Tamponade is a useful method of stopping a hemorrhage. This can be achieved by applying an absorbent dressing directly into a wound, thereby absorbing excess blood and creating a blockage, or by applying direct pressure with a hand or a tourniquet.
This usage is not to be confused with a tamponade that occurs as a result of health problems. For example, cardiac tamponade is a condition where fluid collects in the pericardial sac increasing pressure within the pericardium which in turn prevents the ventricles from expanding fully significantly reducing the efficiency of the heart. It is considered a medical emergency and if left unchecked is fatal.

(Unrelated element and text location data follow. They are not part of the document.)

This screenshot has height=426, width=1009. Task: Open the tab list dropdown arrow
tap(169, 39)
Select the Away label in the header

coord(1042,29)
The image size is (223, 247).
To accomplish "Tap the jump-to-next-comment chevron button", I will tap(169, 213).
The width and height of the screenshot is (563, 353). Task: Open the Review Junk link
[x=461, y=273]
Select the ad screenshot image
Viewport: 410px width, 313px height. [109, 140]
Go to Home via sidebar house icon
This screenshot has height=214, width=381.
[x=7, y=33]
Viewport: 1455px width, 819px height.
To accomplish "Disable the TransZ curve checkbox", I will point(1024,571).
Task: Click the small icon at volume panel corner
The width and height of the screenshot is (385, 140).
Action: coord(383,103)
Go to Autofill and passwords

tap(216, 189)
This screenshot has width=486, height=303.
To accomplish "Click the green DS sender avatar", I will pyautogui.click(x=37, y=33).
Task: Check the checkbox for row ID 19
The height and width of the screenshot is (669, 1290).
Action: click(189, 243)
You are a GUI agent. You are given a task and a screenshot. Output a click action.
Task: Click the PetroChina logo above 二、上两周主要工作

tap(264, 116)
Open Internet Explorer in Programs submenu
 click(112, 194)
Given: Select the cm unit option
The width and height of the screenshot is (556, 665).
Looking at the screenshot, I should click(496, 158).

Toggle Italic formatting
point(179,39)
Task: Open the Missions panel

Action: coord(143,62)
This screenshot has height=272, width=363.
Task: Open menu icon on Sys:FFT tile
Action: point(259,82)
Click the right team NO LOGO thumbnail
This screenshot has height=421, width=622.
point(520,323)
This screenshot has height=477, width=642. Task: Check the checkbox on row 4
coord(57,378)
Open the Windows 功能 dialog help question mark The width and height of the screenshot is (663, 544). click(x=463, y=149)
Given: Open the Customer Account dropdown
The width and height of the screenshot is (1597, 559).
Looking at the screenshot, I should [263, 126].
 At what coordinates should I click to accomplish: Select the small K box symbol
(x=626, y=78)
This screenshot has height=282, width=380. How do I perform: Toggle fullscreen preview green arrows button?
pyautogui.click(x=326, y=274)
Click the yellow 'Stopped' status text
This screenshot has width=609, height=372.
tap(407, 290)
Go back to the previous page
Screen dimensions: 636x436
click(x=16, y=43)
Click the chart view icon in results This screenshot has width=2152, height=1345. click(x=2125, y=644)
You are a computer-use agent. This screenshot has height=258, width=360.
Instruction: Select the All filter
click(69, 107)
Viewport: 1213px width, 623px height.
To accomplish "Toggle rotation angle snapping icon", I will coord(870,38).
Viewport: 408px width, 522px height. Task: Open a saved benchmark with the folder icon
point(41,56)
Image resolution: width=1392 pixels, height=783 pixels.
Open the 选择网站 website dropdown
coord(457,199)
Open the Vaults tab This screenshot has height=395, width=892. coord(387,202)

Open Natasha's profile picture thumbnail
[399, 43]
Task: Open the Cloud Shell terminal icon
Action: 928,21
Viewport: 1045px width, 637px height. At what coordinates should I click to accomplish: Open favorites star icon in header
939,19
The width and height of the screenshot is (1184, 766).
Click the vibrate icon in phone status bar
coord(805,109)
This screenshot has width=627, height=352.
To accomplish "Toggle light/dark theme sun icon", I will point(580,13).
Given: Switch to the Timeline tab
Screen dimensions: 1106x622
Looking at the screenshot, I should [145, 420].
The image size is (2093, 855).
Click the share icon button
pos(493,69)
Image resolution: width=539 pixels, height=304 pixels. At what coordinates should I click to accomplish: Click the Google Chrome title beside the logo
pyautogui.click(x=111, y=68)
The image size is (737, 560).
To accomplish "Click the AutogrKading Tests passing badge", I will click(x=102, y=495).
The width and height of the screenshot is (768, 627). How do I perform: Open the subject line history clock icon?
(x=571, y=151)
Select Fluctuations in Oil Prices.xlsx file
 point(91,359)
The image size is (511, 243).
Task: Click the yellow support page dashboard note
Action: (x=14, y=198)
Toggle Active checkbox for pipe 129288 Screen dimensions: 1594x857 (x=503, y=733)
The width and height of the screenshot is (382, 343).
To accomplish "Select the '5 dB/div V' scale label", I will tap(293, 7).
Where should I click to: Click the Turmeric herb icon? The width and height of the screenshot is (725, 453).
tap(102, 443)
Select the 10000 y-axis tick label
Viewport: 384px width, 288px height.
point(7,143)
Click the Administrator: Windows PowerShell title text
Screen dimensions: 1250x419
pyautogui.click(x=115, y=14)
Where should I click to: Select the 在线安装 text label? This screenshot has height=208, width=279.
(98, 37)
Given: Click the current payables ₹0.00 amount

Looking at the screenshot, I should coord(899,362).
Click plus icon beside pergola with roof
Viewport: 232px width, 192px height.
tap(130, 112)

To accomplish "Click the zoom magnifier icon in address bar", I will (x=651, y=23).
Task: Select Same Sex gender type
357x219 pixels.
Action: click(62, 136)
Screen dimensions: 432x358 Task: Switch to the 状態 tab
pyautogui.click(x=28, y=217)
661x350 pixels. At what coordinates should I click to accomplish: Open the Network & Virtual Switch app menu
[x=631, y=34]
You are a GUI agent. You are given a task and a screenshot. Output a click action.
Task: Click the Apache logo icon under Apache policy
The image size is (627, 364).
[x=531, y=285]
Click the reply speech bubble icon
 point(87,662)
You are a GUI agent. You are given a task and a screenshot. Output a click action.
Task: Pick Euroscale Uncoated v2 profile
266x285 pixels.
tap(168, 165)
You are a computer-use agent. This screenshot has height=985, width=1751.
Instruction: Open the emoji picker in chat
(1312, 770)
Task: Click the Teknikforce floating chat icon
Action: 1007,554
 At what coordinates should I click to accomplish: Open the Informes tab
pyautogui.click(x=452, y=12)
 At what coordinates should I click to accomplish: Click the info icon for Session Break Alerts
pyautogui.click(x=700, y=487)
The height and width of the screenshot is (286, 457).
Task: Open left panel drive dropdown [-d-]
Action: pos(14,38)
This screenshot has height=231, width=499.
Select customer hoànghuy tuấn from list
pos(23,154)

Bladder tamponade is obstruction of the urinary bladder outlet due to heavy blood clot formation within it. It generally requires surgery. Such heavy bleeding is usually due to bladder cancer.

Pressing bone wax into bleeding bone is considered hemostasis by tamponade, as opposed to methods which physically or biochemically activate the clotting cascade.

Gas tamponade has been used for retinal detachment surgery, helping reduce the rate of fluid flow through retinal tears. Research suggests that patients undergoing surgery with tamponade agents of C_{3}F_{8} gas and standard silicone oil had the best visual and anatomic outcomes, over other tamponade agents.